Bogor Makin Kondusif, Royal Tajur Optimistis Raup Target Penjualan - Kompas.com

Bogor Makin Kondusif, Royal Tajur Optimistis Raup Target Penjualan

Kompas.com - 06/02/2018, 16:55 WIB
IPEX 2018 inilah pengembang properti memainkan banyak tawaran untuk mendongkrak keinginan konsumen, mulai subdisi uang muka sampai Rp200 juta sampai biaya PBB. Dok Royal Tajur IPEX 2018 inilah pengembang properti memainkan banyak tawaran untuk mendongkrak keinginan konsumen, mulai subdisi uang muka sampai Rp200 juta sampai biaya PBB.

JAKARTA, KOMPAS.com - Kawasan Bogor dan sekitarnya masih termasuk pilihan kawasan hunian. Aksesibilitasnya ke seluruh wilayah lain, khususnya Jakarta, dianggap lebih terjangkau dengan mudah baik oleh kendaraan maupun transportasi kereta atau commuter line.

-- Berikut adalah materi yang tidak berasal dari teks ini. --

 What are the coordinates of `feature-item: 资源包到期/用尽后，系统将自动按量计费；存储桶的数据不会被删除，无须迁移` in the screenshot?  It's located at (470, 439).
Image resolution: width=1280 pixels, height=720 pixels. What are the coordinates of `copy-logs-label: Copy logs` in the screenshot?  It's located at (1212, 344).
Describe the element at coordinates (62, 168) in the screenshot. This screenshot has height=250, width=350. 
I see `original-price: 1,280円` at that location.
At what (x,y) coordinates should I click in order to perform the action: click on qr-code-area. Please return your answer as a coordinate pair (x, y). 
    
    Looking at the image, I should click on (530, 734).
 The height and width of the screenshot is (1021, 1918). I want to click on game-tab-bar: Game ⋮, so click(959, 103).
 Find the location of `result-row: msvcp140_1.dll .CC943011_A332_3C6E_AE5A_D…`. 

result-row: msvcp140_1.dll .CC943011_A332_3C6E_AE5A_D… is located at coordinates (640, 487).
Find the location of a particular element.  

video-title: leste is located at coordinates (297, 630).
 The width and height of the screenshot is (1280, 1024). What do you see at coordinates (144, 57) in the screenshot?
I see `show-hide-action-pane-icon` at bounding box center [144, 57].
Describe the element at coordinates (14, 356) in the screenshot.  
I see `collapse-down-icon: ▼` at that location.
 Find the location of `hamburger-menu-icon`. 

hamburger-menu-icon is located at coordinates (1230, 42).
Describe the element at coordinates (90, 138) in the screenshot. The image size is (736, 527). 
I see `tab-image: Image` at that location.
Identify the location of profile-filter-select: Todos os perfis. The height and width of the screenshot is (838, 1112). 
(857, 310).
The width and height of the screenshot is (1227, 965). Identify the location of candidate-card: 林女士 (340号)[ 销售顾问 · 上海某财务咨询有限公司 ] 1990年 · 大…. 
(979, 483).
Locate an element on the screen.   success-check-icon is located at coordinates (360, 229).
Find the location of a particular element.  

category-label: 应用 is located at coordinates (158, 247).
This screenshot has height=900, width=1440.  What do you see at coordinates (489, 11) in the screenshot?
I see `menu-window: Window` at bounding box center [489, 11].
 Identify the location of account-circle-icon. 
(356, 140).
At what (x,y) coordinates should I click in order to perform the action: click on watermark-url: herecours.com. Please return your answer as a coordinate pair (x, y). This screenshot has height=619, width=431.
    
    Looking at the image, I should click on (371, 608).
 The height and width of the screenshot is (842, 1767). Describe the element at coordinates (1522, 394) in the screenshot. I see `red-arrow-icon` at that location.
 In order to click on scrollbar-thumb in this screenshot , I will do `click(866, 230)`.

Project Manager Royal Tajur, Ardian Hendra, mengatakan hal tersebut di sela pameran Indonesia Properti Expo (IPEX) 2018 di Hall A & B Jakarta Convention Center (JCC), Senayan, Jakarta, Senin (5/2/2018). Permintaan rumah tinggal di Bogor tahun ini, lanjut Ardian, diprediksi akan meningkat dalam kisaran 5 - 10 persen.

"Keluarga muda (generasi milenial) yang fokus mencari rumah adalah potential market kami di Bogor. Tidak hanya rumah-rumah harga Rp300 jutaan. Sekarang ini makin banyak orang yang puluhan tahun tinggal di Bogor tapi kerjanya di Jakarta, apalagi nanti akses Bocimi (Bogor, Ciawi dan Sukabumi) dan BIRR (Bogor Inner Ring Road) dioperasikan," kata Ardian.

Di ajang pameran tersebut Ardian memperkenalkan Royal Tajur yang dikembangkan di lahan 88 hektar. Menurut dia, di ajang pameran seperti IPEX 2018 inilah saatnya memainkan banyak tawaran untuk mendongkrak keinginan konsumen, mulai subdisi uang muka sampai Rp200 juta sampai PBB untuk rumah hook (ready stock) dengan harga unit mulai Rp780 juta sampai Rp3 miliaran.

Dia mengatakan, tahun ini pihaknya optimis dapat mencapai target penjualan sebesar Rp112 miliar atau naik 25 persen dari pencapaian tahun sebelumnya.

"Masyarakat makin dewasa merespon isu-isu politik, ditambah regulasi perbankan makin membaik. Suku bunga saat ini cukup rendah, rata-rata 6 – 8 persen, ditambah lagi pengembang yang memberikan banyak promo mulai cicilan panjang, bunga nol persen sampai subsidi uang muka. Itu harus dimanfaatkan," katanya.